Task prompt. From the entries that follow, copy every line with the word "Page".

+--

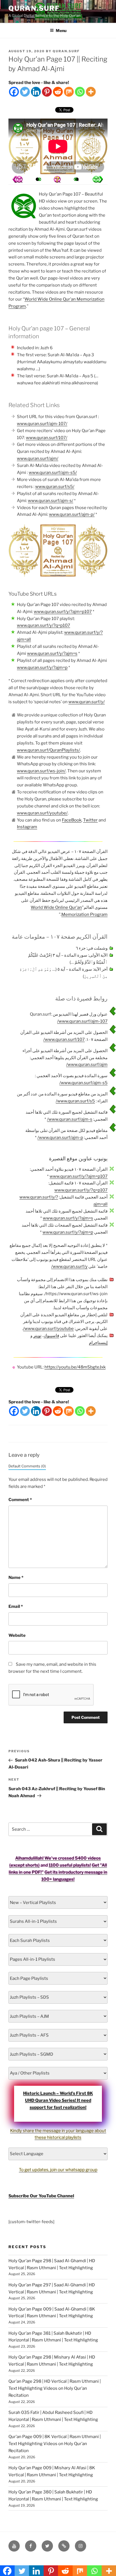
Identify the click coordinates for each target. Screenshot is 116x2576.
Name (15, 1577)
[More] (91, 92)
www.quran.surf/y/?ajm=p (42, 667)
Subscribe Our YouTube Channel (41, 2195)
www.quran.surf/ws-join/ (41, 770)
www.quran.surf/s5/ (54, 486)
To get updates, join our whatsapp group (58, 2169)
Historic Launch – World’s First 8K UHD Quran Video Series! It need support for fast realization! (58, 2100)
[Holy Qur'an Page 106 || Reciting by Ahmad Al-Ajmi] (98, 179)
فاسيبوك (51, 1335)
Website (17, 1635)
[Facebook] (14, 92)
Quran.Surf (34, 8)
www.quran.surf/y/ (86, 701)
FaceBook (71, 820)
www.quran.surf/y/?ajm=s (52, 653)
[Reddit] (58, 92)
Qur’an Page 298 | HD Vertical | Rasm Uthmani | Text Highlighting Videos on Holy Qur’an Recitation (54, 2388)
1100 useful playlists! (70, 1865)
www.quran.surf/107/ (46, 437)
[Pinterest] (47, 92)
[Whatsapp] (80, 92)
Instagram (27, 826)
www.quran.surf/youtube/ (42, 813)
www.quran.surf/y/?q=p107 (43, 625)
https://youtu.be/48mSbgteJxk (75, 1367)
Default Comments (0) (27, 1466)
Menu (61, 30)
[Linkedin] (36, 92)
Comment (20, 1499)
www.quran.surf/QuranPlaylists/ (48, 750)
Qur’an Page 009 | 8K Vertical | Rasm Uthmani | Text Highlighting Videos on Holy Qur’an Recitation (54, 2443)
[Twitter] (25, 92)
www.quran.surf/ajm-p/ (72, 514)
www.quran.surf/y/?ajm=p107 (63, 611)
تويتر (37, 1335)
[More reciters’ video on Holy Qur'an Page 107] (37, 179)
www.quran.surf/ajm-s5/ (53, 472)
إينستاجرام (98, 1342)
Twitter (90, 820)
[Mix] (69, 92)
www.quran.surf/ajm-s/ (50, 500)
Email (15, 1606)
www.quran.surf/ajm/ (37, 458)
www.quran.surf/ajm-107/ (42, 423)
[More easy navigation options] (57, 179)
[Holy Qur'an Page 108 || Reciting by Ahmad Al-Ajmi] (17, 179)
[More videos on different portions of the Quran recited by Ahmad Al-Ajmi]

+--

Problem solution.
[Holy Qur'an Page 106 || Reciting by Ahmad Al-Ajmi] (98, 179)
Qur’an Page 298 | HD Vertical | Rasm Uthmani | Text Highlighting Videos on Holy Qur’an Recitation (54, 2388)
Qur’an Page 009 | 8K Vertical | Rasm Uthmani | Text Highlighting Videos on Holy Qur’an Recitation (54, 2443)
[More reciters’ video on Holy Qur'an Page 107] (37, 179)
[Holy Qur'an Page 108 || Reciting by Ahmad Al-Ajmi] (17, 179)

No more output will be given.